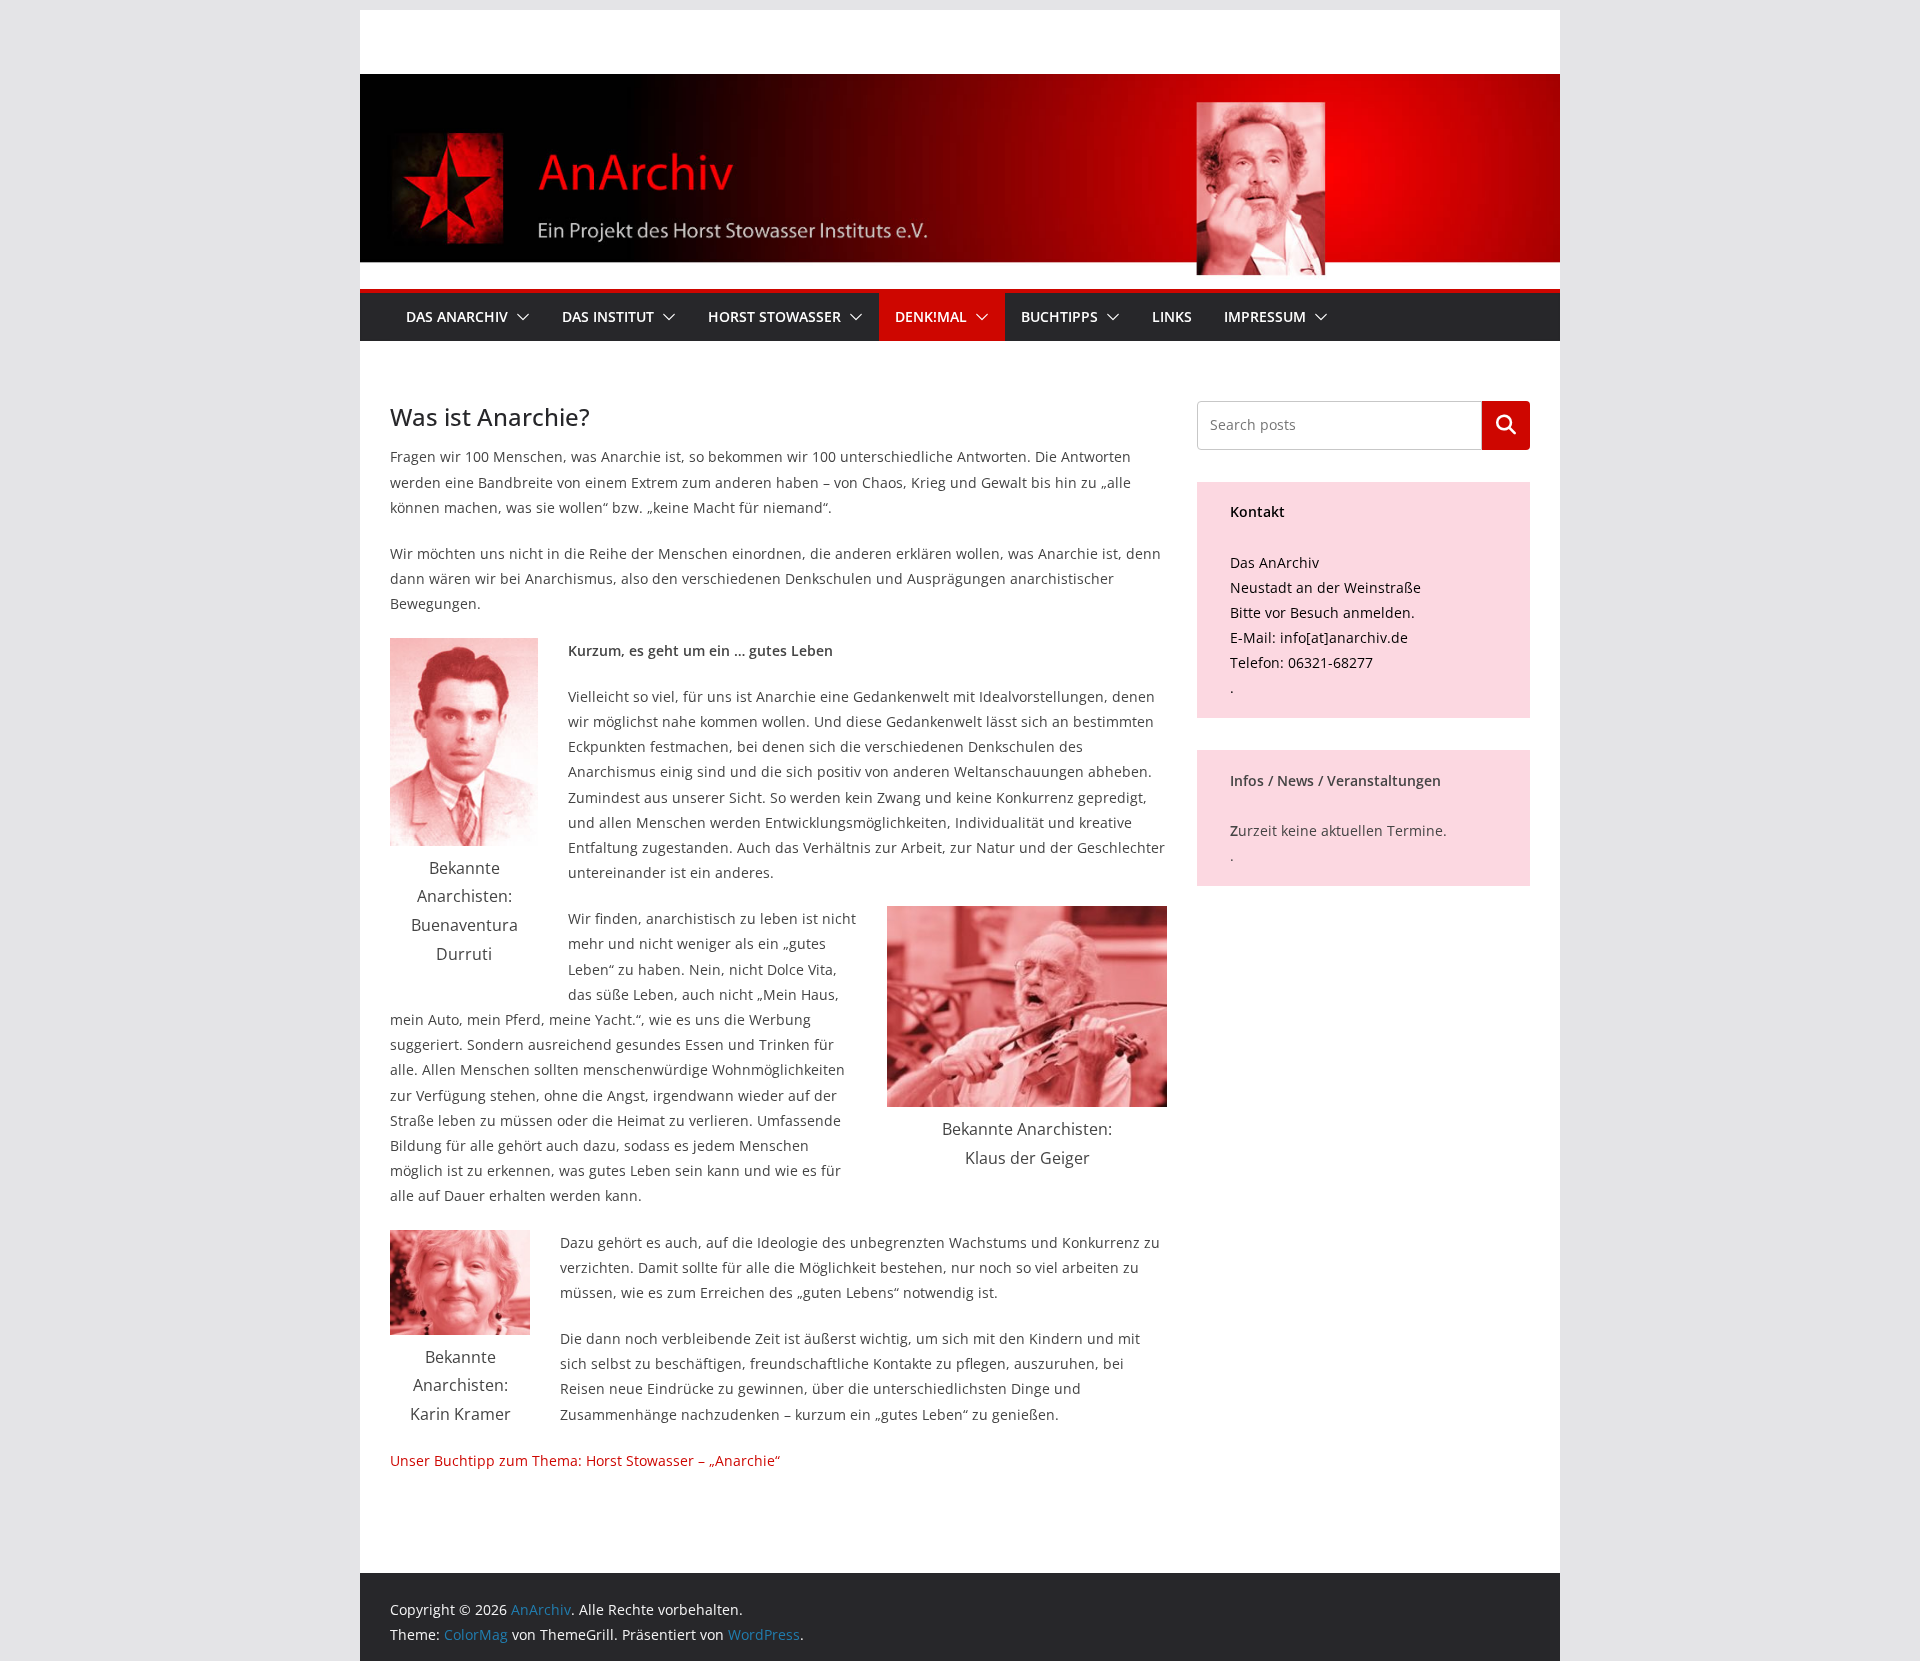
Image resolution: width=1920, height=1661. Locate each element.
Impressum (1265, 316)
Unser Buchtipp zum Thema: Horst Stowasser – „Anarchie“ (585, 1460)
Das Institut (608, 316)
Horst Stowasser (774, 316)
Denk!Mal (931, 316)
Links (1172, 316)
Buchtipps (1059, 316)
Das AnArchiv (457, 316)
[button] (519, 317)
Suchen (1506, 425)
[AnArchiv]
————————
:: Aim of the task ::
Copy each line of the material above exactly, but not the images.

:: Written solution ::
Image resolution: width=1920, height=1661. Locate each element.
Impressum (1265, 316)
Unser Buchtipp zum Thema: Horst Stowasser – „Anarchie“ (585, 1460)
Das Institut (608, 316)
Horst Stowasser (774, 316)
Denk!Mal (931, 316)
Links (1172, 316)
Buchtipps (1059, 316)
Das AnArchiv (457, 316)
[button] (519, 317)
Suchen (1506, 425)
[AnArchiv]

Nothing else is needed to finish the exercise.